Science

Spot a Green Comet in the Night Sky for St. Patrick’s Day

If you want to celebrate St. Patrick’s Day in a cosmic fashion, we’re still years away from eating potatoes or drinking beer on Mars. But don’t despair about being stuck on Earth: if you’re lucky, you might catch a glimpse of a green comet tonight.

The 41P/Tuttle-Giacobini-Kresák comet will zip across the sky this week in the northern hemisphere. We’ll be able to spot it in the sky every night through April 8, and we can start searching as soon as the sky darkens. Look towards Ursa Major and Draco, as 41P will dash through those constellations.

Comet 41P will zip through the Draco and Ursa Major constellations.

Flickr / Internet Archive Book Images

This comet flies closest to Earth from mid-March through early April. And we’re in luck — this comet only visits the inner solar system once every five to seven years.

41P is in the Jupiter family of comets, meaning that Jupiter shapes its orbit. Next week, the comet will be even brighter, and you should be able to see it through binoculars as a small green blob. It will reach peak brightness on April 1, as that’s when 41P will fly just 13.2 million miles away, its closest encounter with Earth.

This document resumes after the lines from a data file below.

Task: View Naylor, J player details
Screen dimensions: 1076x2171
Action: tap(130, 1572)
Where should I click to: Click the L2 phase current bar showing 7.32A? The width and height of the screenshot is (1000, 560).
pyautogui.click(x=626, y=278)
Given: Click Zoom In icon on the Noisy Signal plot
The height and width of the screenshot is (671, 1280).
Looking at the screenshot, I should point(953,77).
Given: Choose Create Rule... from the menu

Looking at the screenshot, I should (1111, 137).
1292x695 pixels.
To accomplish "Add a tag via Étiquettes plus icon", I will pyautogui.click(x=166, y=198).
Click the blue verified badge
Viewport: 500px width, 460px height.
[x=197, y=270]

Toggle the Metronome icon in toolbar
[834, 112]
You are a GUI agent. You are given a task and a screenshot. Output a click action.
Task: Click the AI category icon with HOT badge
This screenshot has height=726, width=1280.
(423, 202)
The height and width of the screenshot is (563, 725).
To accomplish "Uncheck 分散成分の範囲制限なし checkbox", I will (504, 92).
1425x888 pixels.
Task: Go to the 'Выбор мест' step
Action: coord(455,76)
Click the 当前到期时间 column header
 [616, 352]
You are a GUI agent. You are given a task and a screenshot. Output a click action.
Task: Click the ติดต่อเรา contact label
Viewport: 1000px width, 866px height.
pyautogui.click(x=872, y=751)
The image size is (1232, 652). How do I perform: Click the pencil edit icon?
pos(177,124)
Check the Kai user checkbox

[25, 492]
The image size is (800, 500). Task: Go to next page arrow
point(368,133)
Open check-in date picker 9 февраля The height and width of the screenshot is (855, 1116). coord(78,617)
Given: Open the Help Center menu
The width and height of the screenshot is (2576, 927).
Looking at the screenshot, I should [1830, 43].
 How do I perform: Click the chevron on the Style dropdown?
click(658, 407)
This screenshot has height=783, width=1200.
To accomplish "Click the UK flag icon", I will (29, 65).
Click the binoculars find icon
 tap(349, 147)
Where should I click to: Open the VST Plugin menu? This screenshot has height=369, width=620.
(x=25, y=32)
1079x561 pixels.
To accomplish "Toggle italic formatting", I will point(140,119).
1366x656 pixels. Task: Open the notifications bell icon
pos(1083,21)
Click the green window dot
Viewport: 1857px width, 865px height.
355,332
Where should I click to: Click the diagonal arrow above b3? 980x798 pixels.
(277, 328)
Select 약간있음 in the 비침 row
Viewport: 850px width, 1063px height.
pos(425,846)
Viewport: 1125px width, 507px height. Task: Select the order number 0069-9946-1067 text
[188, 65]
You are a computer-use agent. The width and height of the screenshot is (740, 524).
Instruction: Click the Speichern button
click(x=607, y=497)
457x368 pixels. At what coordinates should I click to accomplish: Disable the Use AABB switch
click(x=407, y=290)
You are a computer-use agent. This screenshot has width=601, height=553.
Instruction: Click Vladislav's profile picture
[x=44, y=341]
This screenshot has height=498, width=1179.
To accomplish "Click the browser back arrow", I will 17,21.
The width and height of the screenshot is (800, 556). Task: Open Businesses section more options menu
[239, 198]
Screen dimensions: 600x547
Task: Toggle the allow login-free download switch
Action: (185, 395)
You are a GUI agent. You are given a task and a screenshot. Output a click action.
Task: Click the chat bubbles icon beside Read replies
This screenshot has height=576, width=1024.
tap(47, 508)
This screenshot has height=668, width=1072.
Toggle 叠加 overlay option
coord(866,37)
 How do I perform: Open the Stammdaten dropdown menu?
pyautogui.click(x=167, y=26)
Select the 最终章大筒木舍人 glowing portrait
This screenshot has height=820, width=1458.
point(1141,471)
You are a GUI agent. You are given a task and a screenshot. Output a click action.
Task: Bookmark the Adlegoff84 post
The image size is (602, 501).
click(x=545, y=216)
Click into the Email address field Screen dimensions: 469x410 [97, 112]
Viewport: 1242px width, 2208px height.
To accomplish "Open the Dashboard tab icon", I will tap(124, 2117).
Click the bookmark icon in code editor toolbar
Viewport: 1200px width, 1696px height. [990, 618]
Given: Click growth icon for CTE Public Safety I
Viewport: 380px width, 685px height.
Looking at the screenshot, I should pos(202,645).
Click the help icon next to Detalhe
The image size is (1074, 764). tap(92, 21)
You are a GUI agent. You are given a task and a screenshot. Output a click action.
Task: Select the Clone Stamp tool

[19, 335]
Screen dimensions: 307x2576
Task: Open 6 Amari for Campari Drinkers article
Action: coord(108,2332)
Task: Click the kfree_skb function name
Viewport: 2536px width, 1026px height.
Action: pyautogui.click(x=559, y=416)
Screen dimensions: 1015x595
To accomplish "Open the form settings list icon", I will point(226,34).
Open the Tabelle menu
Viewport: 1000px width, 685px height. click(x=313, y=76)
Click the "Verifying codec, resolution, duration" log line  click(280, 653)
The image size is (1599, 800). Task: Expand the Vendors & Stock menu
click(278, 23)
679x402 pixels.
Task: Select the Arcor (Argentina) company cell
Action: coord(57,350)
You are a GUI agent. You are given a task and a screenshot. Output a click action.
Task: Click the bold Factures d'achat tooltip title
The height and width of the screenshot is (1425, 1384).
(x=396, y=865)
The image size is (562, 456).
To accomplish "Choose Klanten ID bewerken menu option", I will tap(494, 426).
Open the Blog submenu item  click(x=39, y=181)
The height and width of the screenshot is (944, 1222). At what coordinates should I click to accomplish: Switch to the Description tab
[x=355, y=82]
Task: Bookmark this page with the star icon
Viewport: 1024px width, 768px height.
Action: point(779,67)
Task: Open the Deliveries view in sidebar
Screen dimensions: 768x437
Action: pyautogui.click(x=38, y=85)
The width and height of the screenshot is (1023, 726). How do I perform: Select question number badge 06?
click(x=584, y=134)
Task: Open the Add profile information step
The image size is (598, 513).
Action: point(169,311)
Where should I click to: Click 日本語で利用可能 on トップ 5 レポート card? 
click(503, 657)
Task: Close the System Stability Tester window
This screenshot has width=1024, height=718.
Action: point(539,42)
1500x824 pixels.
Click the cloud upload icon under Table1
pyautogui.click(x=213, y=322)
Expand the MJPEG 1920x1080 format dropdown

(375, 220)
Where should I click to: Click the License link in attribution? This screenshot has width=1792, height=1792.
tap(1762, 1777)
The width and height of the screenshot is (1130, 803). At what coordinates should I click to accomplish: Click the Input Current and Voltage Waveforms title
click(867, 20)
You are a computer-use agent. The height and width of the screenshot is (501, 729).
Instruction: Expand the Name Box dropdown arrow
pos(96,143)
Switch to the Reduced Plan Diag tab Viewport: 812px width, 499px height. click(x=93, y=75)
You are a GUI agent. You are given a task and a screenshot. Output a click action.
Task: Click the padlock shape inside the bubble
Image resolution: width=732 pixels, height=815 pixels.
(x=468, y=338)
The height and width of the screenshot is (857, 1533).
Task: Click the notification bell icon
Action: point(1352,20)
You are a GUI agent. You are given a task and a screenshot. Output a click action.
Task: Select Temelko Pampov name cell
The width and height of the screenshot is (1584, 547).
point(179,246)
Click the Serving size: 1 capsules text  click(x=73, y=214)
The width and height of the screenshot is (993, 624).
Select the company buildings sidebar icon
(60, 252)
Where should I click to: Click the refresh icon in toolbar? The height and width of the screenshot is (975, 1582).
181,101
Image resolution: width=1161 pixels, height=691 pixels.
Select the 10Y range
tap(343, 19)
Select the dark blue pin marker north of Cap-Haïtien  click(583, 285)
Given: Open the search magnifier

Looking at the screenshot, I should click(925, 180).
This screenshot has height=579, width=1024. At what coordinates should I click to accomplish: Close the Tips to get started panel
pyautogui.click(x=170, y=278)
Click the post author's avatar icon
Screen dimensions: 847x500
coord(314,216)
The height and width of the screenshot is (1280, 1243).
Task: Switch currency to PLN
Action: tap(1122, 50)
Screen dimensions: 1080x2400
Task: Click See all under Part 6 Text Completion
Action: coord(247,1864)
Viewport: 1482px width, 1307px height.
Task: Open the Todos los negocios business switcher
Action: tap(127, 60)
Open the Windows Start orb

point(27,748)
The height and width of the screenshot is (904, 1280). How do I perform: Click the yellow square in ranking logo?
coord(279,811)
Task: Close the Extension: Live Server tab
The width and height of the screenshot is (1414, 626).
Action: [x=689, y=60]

Comet 41P will make a close encounter to Earth in late March and early April.

Chris Schur

There’s a reason why the comet glows green — and not because it’s trying not to get pinched. The comet is actually burning through fluorescent diatomic carbon molecules. It will be a bit dim though because it’s small for a comet — only 1.4 kilometers wide.

Astronomer Horace Tuttle first discovered the 41P comet in 1858, and astronomers Michel Giacobini and Ľubor Kresák both rediscovered the comet much later (Giacobini in 1907, Kresákin in 1951). This comet shares all three of their surnames.

41P isn’t the only green comet to visit Earth. In February, the dazzling bluish-green comet 45P streaked past Earth, and this was one of 45P’s closest encounters this century.